Museum of Special Education in Levoča - Institute of Information and Prognoses of Education in Bratislava
Contact: Oľga Tinajová (f) Head
Námestie Majstra Pavla 28, 054 01 Levoča, Slovensko
7.30am-3.30pm Mon-Fri, closed Sat-Sun
The Museum of Special Education (MŠŠ) in Levoča was founded on the initiative of the Society for Special and Curative Education under Dr Vladimír Predmerský as a historical and documentation centre for special and curative education. Opened on 16 November 1990, it belongs administratively under the Institute of Information and Prognoses of Education in Bratislava. It is the only museum of this kind in Slovakia and has partners in Frankfurt, Madrid, Prague and Brno. The museum includes a permanent exhibition on the History of Special Education in Slovakia from the Earliest Times to the Present, a Depository for archiving three-dimensional collection objects, two exhibition rooms with a total area of 111 square metre, and a historical library on special education and -documentary scripts.

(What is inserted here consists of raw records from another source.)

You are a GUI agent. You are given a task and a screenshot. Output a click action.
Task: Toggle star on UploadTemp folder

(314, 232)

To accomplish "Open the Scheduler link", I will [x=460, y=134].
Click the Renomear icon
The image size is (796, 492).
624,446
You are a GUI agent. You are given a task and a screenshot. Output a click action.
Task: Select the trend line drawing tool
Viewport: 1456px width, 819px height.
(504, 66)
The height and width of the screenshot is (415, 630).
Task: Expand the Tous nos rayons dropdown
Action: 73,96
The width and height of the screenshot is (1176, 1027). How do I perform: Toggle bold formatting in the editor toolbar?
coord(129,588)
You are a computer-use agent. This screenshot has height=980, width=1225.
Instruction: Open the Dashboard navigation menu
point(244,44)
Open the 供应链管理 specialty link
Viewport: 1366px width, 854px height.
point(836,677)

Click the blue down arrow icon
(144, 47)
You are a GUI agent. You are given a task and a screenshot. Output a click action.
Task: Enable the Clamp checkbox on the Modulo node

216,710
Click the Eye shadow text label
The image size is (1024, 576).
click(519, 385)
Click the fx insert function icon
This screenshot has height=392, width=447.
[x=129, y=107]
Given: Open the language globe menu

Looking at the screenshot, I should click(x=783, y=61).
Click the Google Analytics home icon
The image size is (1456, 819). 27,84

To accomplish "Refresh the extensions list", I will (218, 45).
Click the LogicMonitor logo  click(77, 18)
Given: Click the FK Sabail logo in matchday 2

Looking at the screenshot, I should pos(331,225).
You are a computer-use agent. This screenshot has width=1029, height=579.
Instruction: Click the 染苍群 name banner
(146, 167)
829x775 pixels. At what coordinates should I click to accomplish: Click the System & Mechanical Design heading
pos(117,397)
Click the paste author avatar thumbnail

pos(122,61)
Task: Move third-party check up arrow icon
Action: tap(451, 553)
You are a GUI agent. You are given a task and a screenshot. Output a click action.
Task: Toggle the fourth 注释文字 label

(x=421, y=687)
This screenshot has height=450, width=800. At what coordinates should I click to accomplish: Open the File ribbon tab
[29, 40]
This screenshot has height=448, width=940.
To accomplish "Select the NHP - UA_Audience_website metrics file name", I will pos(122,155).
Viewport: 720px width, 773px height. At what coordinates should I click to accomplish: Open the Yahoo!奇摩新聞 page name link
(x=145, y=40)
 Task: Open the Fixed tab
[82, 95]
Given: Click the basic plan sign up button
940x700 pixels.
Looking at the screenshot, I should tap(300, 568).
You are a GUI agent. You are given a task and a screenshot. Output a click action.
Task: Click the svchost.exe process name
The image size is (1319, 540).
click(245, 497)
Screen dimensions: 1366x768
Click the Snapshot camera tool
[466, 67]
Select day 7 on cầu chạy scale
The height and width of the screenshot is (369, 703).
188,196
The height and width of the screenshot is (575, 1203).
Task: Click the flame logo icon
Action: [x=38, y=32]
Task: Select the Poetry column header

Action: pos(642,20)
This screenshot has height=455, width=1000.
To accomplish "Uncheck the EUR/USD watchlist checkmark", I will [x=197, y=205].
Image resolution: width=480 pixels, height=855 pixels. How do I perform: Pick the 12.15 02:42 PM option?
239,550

The primary mission of the Museum of Special Education is to provide the general public, teachers and pupils of special schools with a permanent exhibition on the history of special education in Slovakia and to process and document the field of special education, to present current knowledge of professional public as well as to participate in the development of care for the disabled youth. The permanent exhibition is divided into the entrance part, the historical part and a part dedicated to visual and hearing impaired as well as physically and mentally handicapped individuals. The museum staff supplements tours of the museum with professional interpretation in both German and English. The activities of the museum are performed through collecting and creative activities in close continuity with special schools and facilities. The object of the collecting and creative activities is a complex educational and teaching process of special schools, public services in the field of special education.
In 1990 the collection amounted to 380 objects. The collection currently totals 3,414 objects. A substantial part of the collection is created by pupils of special schools - three-dimensional objects, compensation and working aids, diplomas, photos, class sheets, textbooks and works created by disabled children. The Museum of Special Education also holds some 15,000 scripts, which include many rare manuscript notes by special education pioneer Viliam Gaňa, including Hungarian and German manuscripts, as well as manuscripts from his student days in Budapest. There are also 2,304 library units recorded in the historical special-educational library.
From the historical point of view the most valuable are the remnants of the Gaňa and Zeman libraries. The Museum of Special Education fulfils an ideological, cultural and general educational role. Within the general educational activities the lecturers warn visitors of many diseases and physical disabilities resulting from insufficient attention, and excessive use of alcohol and drug addiction with its devastating consequences. Within its cultural and educational activities there are different thematic variable exhibitions, discussions, theatre performances, workshops and similar events organised on the premises of the museum where students of special as well as ordinary schools of the region are the main participants. Prospective visitors are particularly impressed by thematic variable exhibitions, which are compatible, diverse and interesting.
Overall, more than 70 exhibitions have been organised there, in the mind of visitors the most memorable were the Contractual Exhibition of Products for Blind and Partially Sighted in Slovakia, 'The Light in Us' art works and products of pupils of special schools in the Slovak Republic, the International Exhibition of Bronze Sculptures for the Blind-Manus Europae, the International Exhibition for the Blind from Paris - Let's Play with Picasso - and the workshop for the blind 'Clay in My Hands', 'Education for All' - exhibition of books and teaching aids for physically impaired, 'Aj v nevidne vidieť' - 60 years of Matej Hrebenda Slovak Library for the Blind, and many more.